Low T3- Raised TSH

I have been on Levo for about about 4 months now after being diagnosed with hypothyroid autoimmune disease. Following a recent blood test, my Dr called me ahead of my appointment to give me the results. Apparently my TSH had gone up and she said that the lab had commented that I had not been taking my 85mgs of Levo or forgot to take it regularly? I assured the Dr that taking my medication is like breathing to me and is the first thing I do when I wake up in the morning. She has raised the Levi to 100mgs now. I'm confused???? Can someone explain please

2 Replies

  • Autoimmune thyroid disease progresses gradually. Sometimes the thyroid output can actually go up for a while, but the general trend is down. So, most likely, when you were diagnosed your thyroid was still producing some hormone. It is now producing less hormone or maybe none at all so you need more levothyroxine to make up the difference.

    It would help if you could post the blood test results. If you had forgot to take the levothyroxine (I know you haven't) the fT4 figure would be low rather than the fT3. These labs make these comments on auto-pilot as they feel they have to give 'advice' to the doctors. The tail is attempting to wag the dog.

  • After only 4 months on Levo it doesn't surprise me that your dose is still changing. I'm not impressed that the lab is doing some patient blaming to explain the results though. Also, since you have autoimmune thyroid disease your thyroid function test results will inevitably fluctuate.

    If you have an antibody attack on your thyroid you may start showing results with a low TSH and a higher FT4 and FT3, possibly making you feel hyperthyroid (i.e. overactive).
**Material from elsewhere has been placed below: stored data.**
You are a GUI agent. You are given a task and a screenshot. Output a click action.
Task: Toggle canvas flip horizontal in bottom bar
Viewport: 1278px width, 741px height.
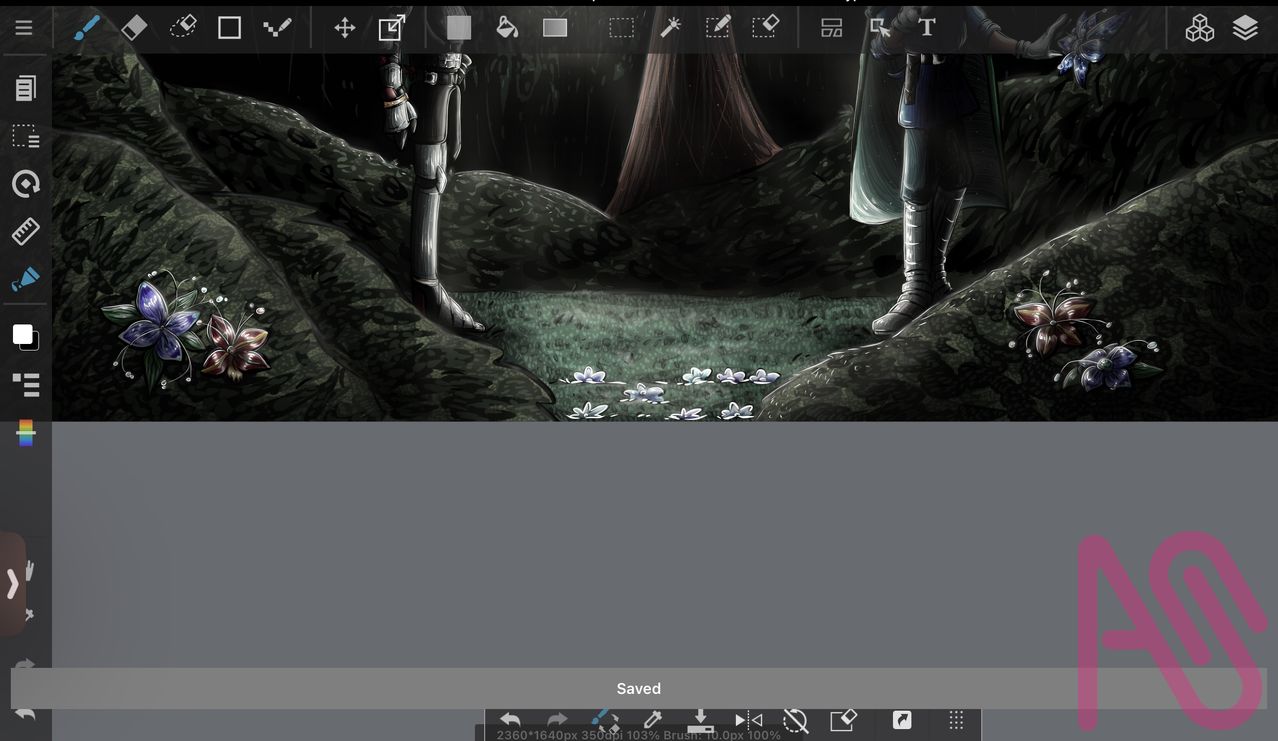point(748,720)
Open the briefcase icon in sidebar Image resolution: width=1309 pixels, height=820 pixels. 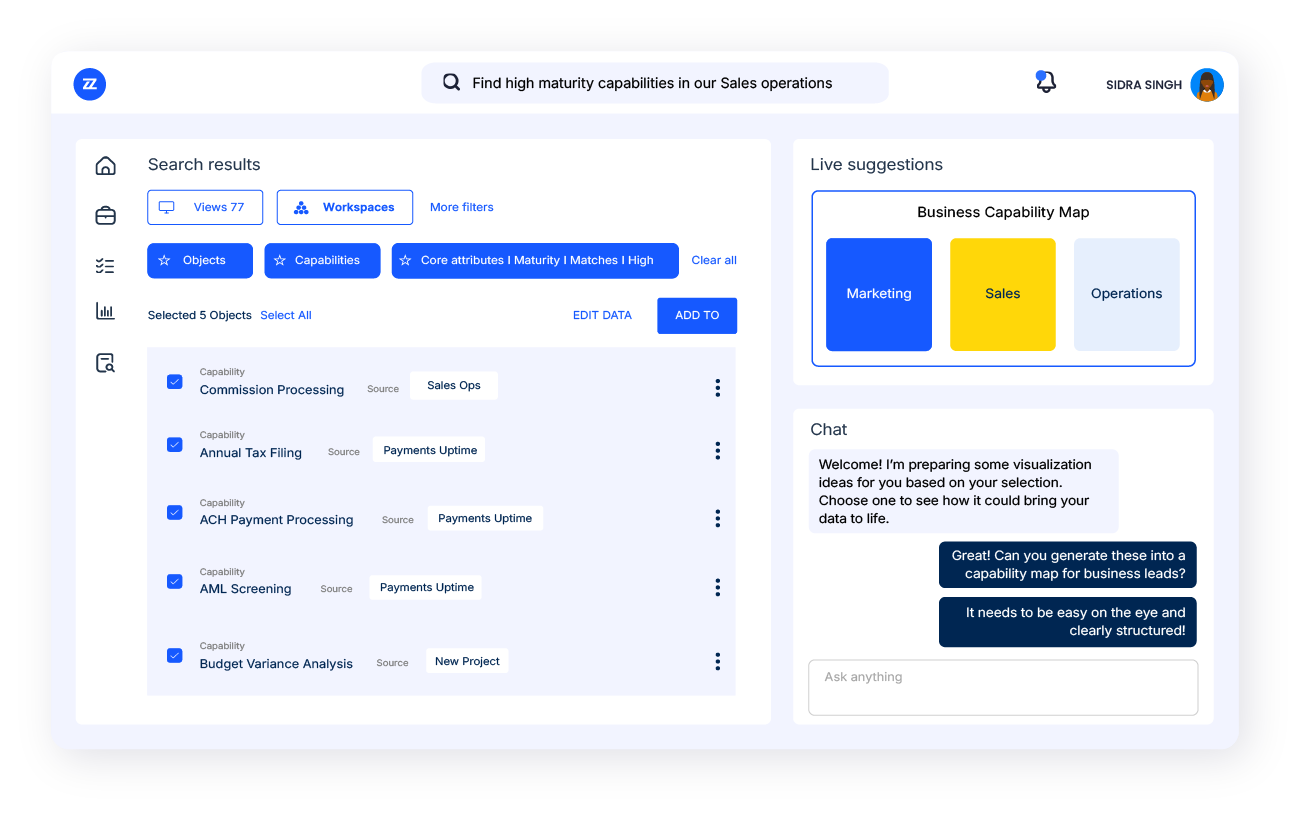click(x=105, y=215)
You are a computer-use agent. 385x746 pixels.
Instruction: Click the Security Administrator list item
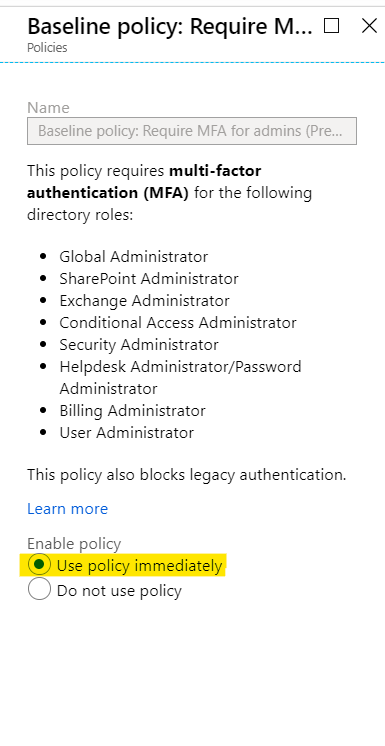click(139, 344)
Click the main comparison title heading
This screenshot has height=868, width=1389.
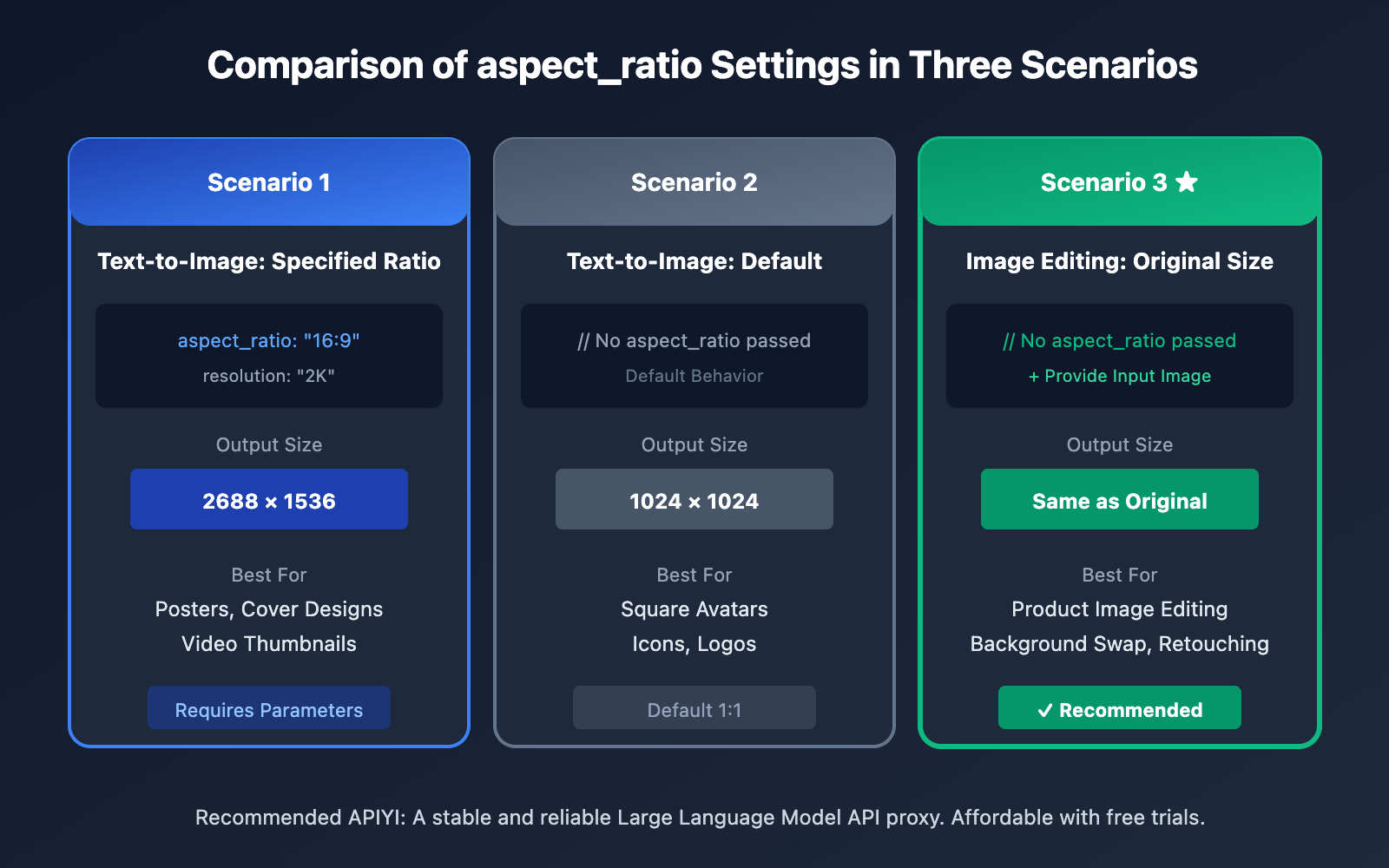tap(702, 65)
Your doctor will tell you that you are over-treated and will reduce your levo. When the antibody attack subsides your TSH will rise, your FT4 and FT3 will drop, and if you get tested your doctor will tell you that you need an increase in your levo. There may well be more patient-blaming going on as well.
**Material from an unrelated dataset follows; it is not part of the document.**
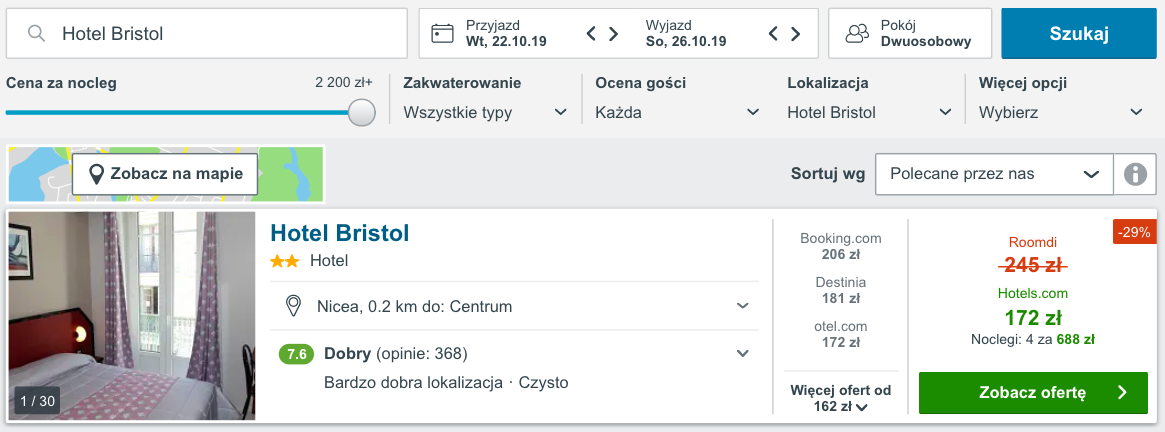Click the Zobacz ofertę button
Image resolution: width=1165 pixels, height=432 pixels.
tap(1033, 393)
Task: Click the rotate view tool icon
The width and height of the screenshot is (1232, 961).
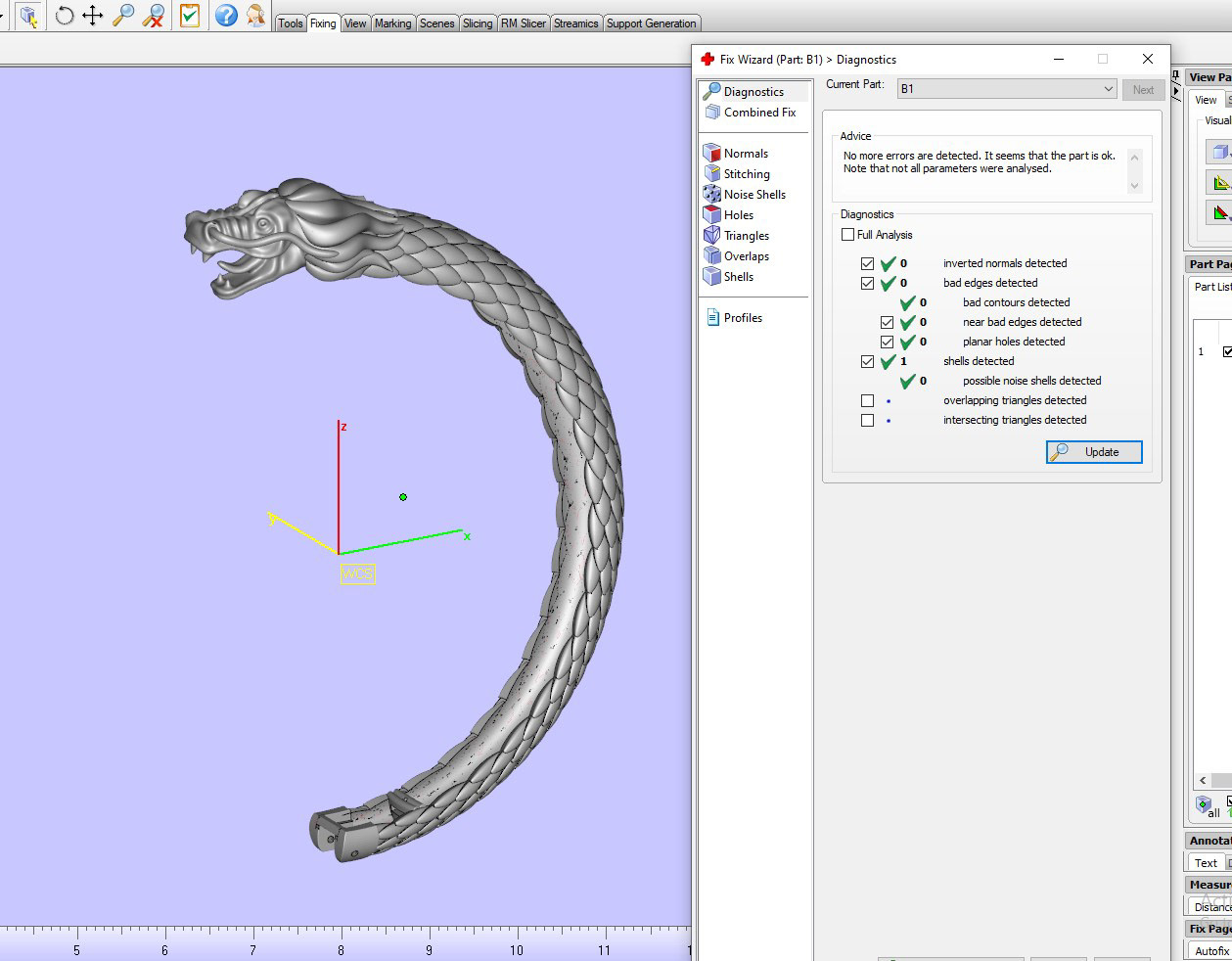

    The way to reduce these problems is to try and reduce the antibody attacks on your thyroid. Your treatment will fluctuate less, giving you some stability and making you feel better.
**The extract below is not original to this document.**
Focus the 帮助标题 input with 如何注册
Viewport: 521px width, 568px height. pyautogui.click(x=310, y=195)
    Are you on a gluten-free diet? If you aren't, then it is recommended by patients that you go gluten-free - and it has to be 100%. You can't be a little bit gluten-free. It is all or nothing.

    For more info on autoimmune thyroid disease, take a look at these sites :



    By the way, the reason that an autoimmune attack on the thyroid changes your thyroid function test results is that as the cells of the thyroid are killed off they release their load of thyroid hormone into the body/blood stream.